Geographically, malaria endemicity in KSA can be divided into four categories (Figure): Non-malarious areas in Central KSA (associated with low density of Anopheles sergentii) where only occasional imported cases are reported every year; areas where transmission of malaria has been halted by institution of effective control measures in Eastern and Northern KSA (An. superpictus and An. stephensi); areas with low malaria incidence (1 to 3 per 1,000 per year [foci in remote areas in western KSA] An. superpictus and An. sergentii), and some parts of the southern KSA (An. arabiensis); and areas with medium or high malaria incidence (>3 per 1,000/ year [foothills and lowlands of Tihama and the coastal plain along the Red Sea in the southern and southwestern KSA down to the border with Yemen] An. arabiensis and An sergentii).
Malaria control activities were started in 1948 in the Eastern Province around the oil fields by ARAMCO oil company. A joint Saudi-World Health Organization pilot malaria control project was launched in March 1952. In 1956, national malaria control services were established. Instituted malaria control activities included spraying residential houses with D.D.T. in hyperendemic areas (annual parasite rate >10 per 1000 inhabitants). Mass drug distribution stopped in 1992. An. arabiensis developed resistance to D.D.T. in Gizan, and a switch to Fenitrothion was made in 1987. Other control measures include weekly application of larvicides (Temephos 500 EC), ultra low volume space spraying, and treatment of malaria cases.

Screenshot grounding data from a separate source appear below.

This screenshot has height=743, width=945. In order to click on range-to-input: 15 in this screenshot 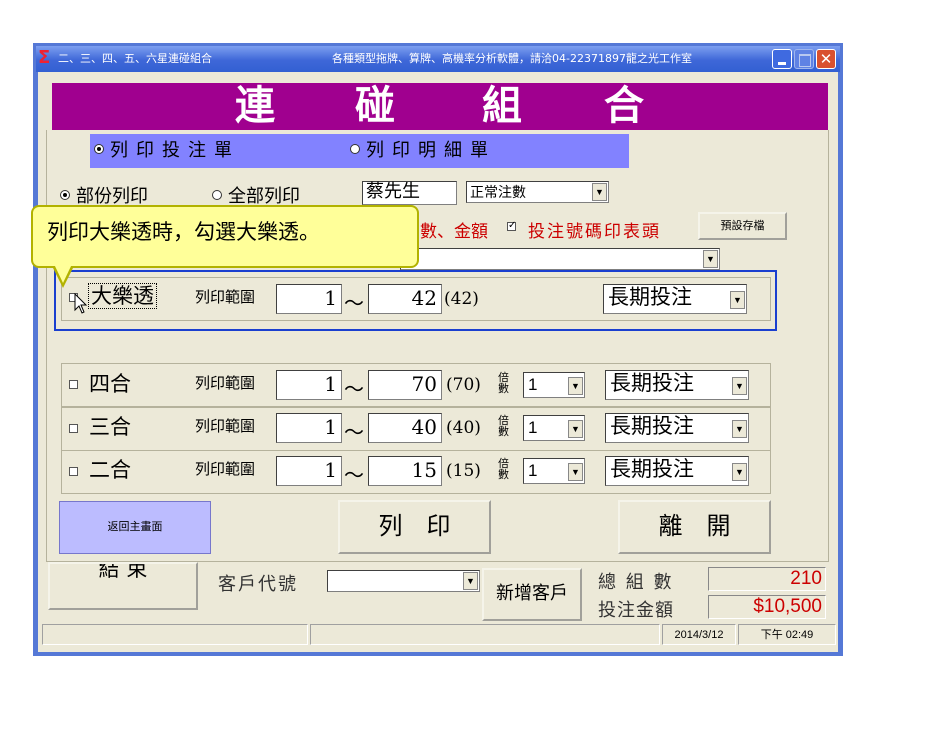, I will do `click(405, 471)`.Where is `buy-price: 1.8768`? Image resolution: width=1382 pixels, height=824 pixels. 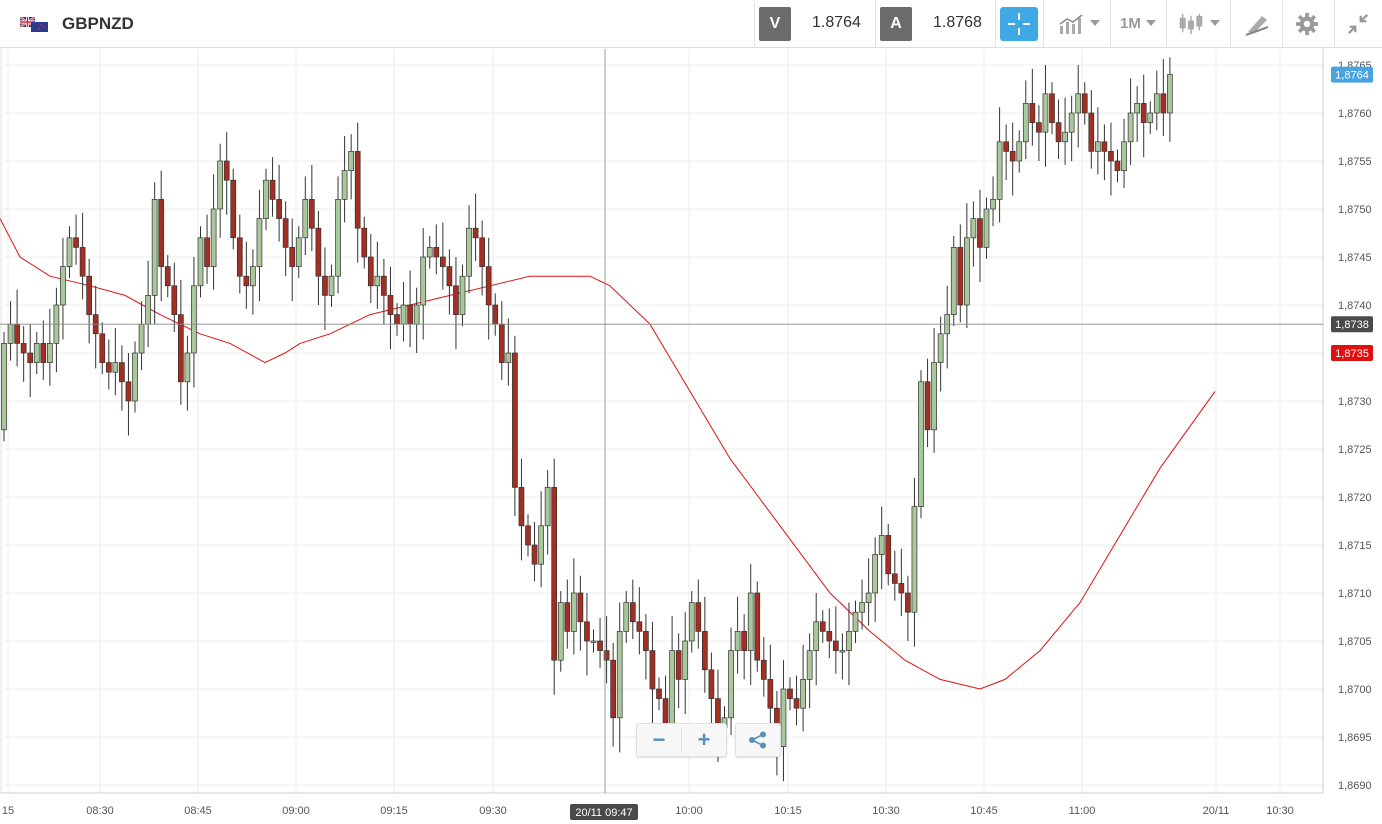
buy-price: 1.8768 is located at coordinates (958, 23).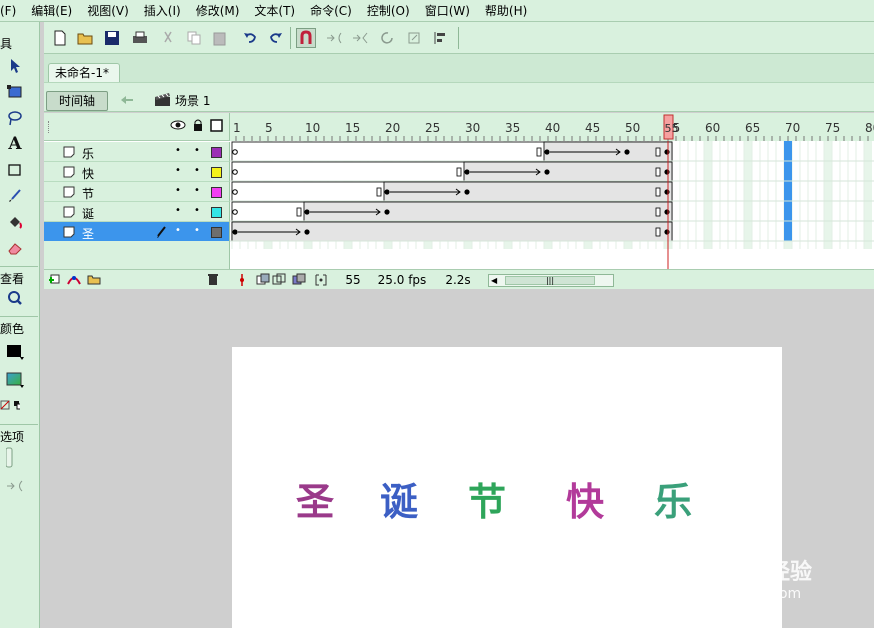 Image resolution: width=874 pixels, height=628 pixels. What do you see at coordinates (84, 72) in the screenshot?
I see `document-tab: 未命名-1*` at bounding box center [84, 72]. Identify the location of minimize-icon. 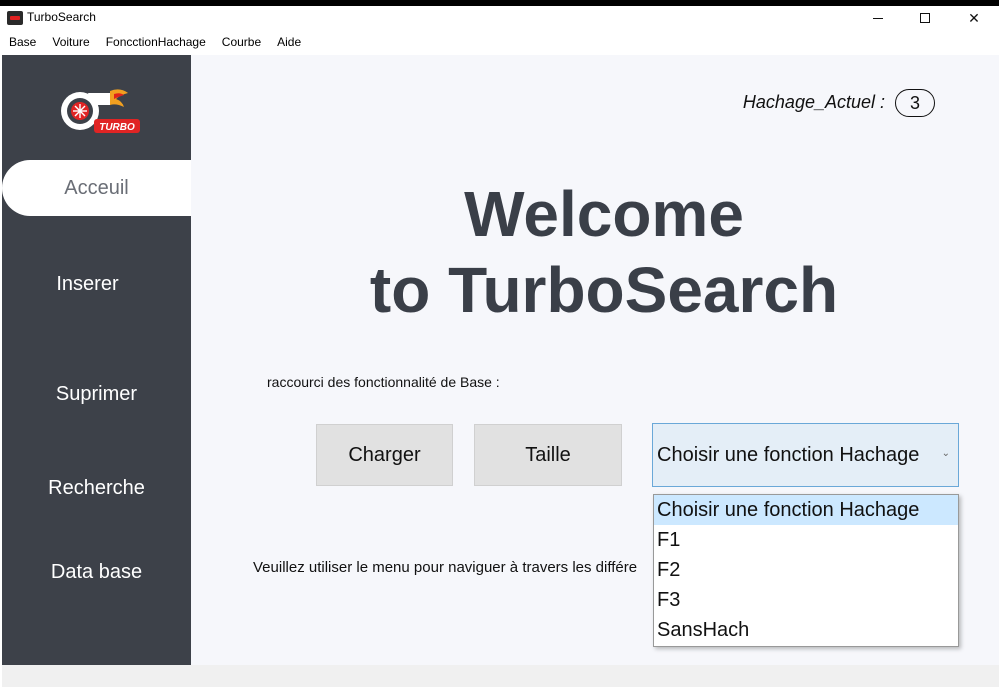
(878, 18).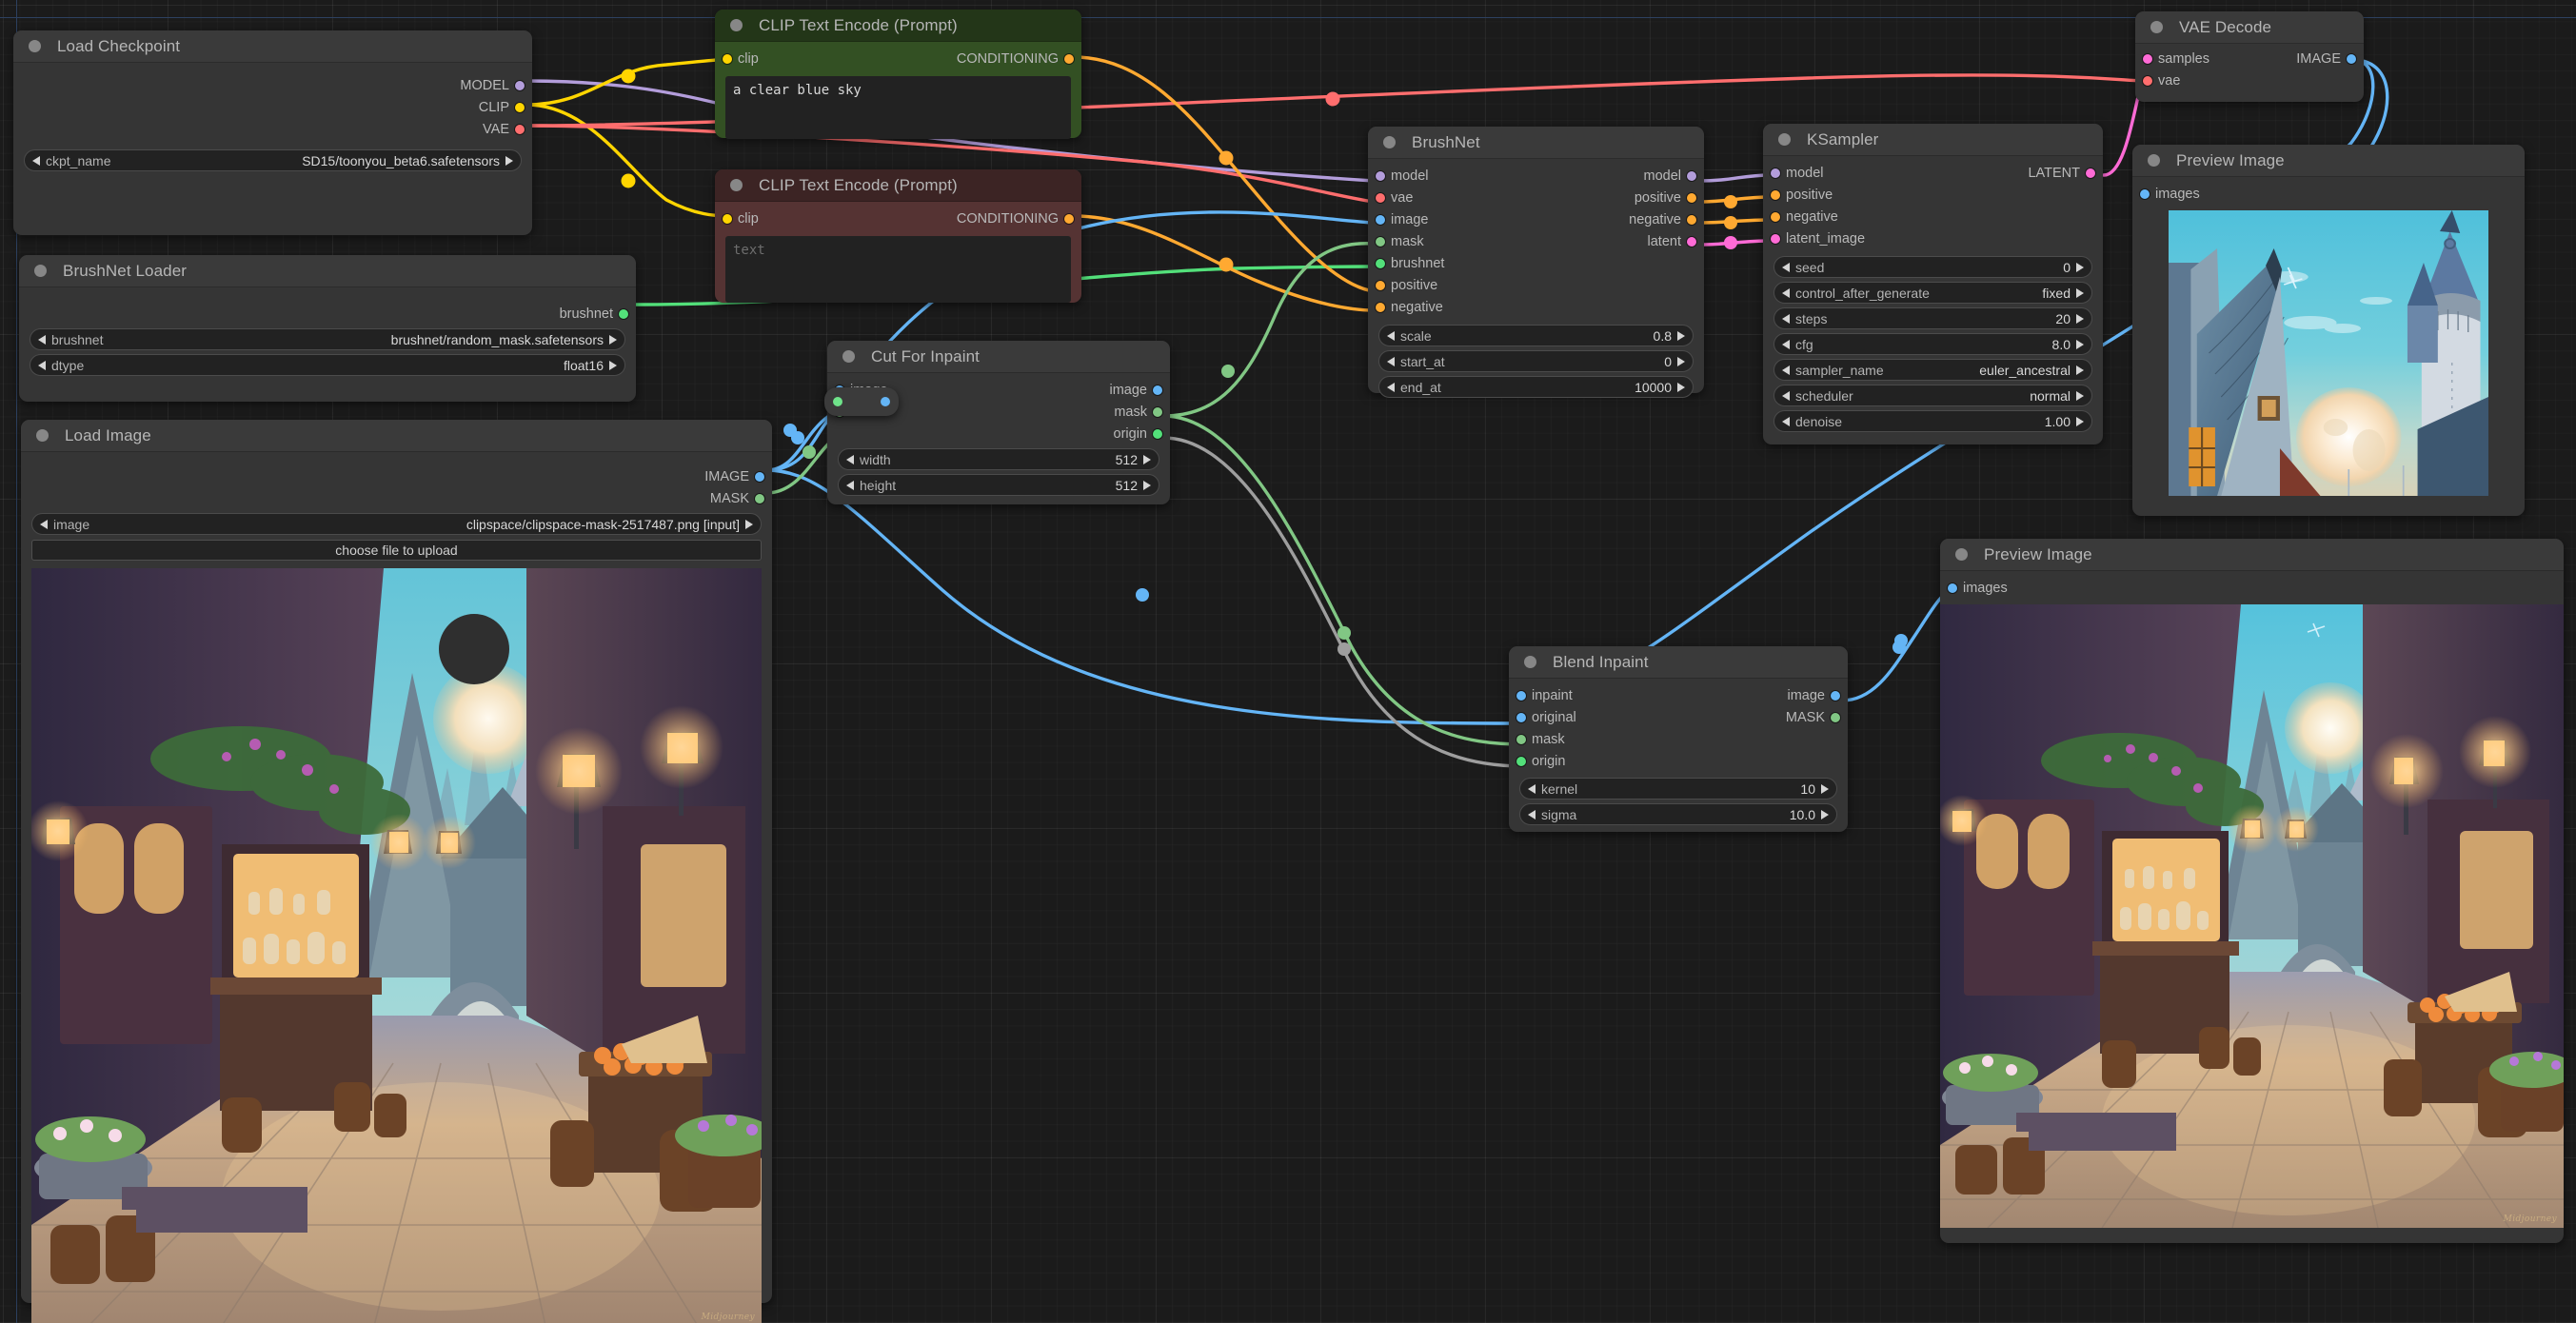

Ongoing malaria control activities focus on evaluation of newly applied insecticides and evaluation of new biological control measures (susceptibility of the anophelines to adulticides, larvicides, chemical and bio-larvicides (e.g., indigenous fish species and Bacillus thuringiensis). Use of impregnated bed nets is being assessed. The susceptibility of P. falciparum to 4-aminoquinolines is periodically monitored. Training and refresher courses are organized in the Malaria Research and Training Center in Gizan to upgrade the quality of field operations. Trainees include medical officers, health inspectors, laboratory technicians and students in health institutes. Public health education is done to help encourage community participation in the malaria control program.
The progress made in malaria control in KSA has resulted in the interruption of malaria in the Eastern and Northern provinces since 1972 and in the greater parts of the Western province since 1970. Over 2.5 million people living in areas previously known to be malarious have been protected. In other areas epidemiological indicators have shown a substantial decline in the incidence of the malaria. The malaria surveillance system is credited with prompt control and investigation of emerging outbreaks of malaria.